Flexor (withdrawal) reflex is the intersegmental reflex arc, which is also
polysynaptic and ipsilateral. The pain receptor impulse has collateral axons that connect
with several association neurons in the spinal cord. Association neurons extend to the
adjacent vertebral segments that are above and below (ascending and descending
association neurons). It activates several motor neurons which leads several groups of
flexor muscles to contract which makes it a divergent circuit. Produces large response
area when stimulus is only small area for example the sensory and motor areas don’t
overlap.
Crossed Extensor Reflex is a contralateral reflex arc. Collateral axons from the
sensory nerve, connects with association neuron that crosses to the other side of the
spinal cord. Then the association neuron stimulates other ascending and descending
association neurons on the other side too, which activates motor neurons of antagonistic
muscles on the other side.
Examples of impaired reflexes: patellar reflex has its receptor in the patellar
ligament. Mechanism: afferent impulse goes to the spinal nerves L2-L4 and causes
contraction of the quadriceps femoris which causes extension of the knee joint. Reflex is
absent in neurosyphilis and diabetes mellitis. Reflex is excessive in the spinal cord
pathology that involves motor tracts that descend from the brain.
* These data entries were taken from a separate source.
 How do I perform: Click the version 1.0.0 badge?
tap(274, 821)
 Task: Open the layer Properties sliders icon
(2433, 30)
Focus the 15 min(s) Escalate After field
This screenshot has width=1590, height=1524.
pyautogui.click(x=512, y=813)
Achilles reflex: mechanism: receptor is in the Achilles tendon which goes to the
lumbarsacral spinal nerves which causes contraction of the gastrocnemius and soleus
which is the planta flexion. Reflex is absent in chronic diabetes mellitus, neurosyphilis,
alchoholism, subarachnoid hemorrhage.
Baginski sign (normal is “absent”): mechanism: stroke receptors are located in the
lateral margin of the sole of the foot. Normal is clenched toes which is the absent
Babinski sign. Abnormal is dorsiflexion of the big toe which is present in the Babinski
sign. This is found in the lesion in the upper corticospinal tract, and normal babies up to 1
½ years due to incomplete myelination.
Abdominal reflex: mechanism: receptors on the side of the abdomen detect touch
(stroking). Normal is contralateral muscle contraction which makes the umbilicus to be
pulled to the opposite side. Abnormal is the absence of contraction found in the lesion of
corticospinal tract or of peripheral nerves or in multiple sclerosis.
Examples of spinal nerve pathology:
Neuritis is the inflammation of the peripheral nerve. It causes blow, fracture, stab,
thiamine deficiency and some poisons. Some examples are sciatica which is the neuritis
of the sciatic nerve (radiates down the leg), shingles which is called herpes zoster
(chicken pox virus) infection. The virus lies dormant in peripheral ganglion then
exacerbation spreads the virus by fast axonal transport to the peripheral dermotome.
Poliomyelitis viral infection of CNS neurons which includes motor neurons in anterior
horns and nuclei of cranial nerves.
Nerves control the body’s functions including the vital organs, sensation, and
movement. The nervous system receives information and initiates an approximate
response. It is affected by internal and external factors. Nerves follow tracts and cross
over junctions called synapses. Simplified, it is a complex communicative process
between nerves conducted by chemical and/or electrical changes.